* _Task_
Look through the material below and report every line that includes "computer".

* _Records to process_
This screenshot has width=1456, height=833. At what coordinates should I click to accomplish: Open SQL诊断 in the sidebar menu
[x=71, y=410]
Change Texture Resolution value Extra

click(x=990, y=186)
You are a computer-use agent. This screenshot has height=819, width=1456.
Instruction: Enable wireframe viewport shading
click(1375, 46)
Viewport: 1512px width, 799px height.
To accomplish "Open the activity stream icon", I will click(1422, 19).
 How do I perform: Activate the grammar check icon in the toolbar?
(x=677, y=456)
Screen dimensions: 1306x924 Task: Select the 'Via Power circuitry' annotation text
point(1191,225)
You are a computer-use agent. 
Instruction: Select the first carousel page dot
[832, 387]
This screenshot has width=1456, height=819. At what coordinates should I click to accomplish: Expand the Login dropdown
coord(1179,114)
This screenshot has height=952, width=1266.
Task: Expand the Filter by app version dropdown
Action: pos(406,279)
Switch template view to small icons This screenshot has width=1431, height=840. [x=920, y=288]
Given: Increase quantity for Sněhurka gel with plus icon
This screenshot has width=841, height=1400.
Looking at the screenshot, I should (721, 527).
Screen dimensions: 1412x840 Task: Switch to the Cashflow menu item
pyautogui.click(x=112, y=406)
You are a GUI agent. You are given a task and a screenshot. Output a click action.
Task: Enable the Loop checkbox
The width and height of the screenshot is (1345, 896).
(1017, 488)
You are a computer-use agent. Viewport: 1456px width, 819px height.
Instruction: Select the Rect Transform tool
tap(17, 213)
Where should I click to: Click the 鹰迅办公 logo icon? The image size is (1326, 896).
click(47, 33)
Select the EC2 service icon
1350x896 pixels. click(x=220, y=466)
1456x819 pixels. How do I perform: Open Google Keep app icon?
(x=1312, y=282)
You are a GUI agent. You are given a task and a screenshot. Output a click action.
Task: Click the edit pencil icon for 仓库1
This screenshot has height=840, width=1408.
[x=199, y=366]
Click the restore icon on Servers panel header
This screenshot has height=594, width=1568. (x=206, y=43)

* _Expected output_
You are a computer-use agent. This screenshot has height=819, width=1456.
You are a computer-use agent. 
You are a computer-use agent. Viewport: 1456px width, 819px height.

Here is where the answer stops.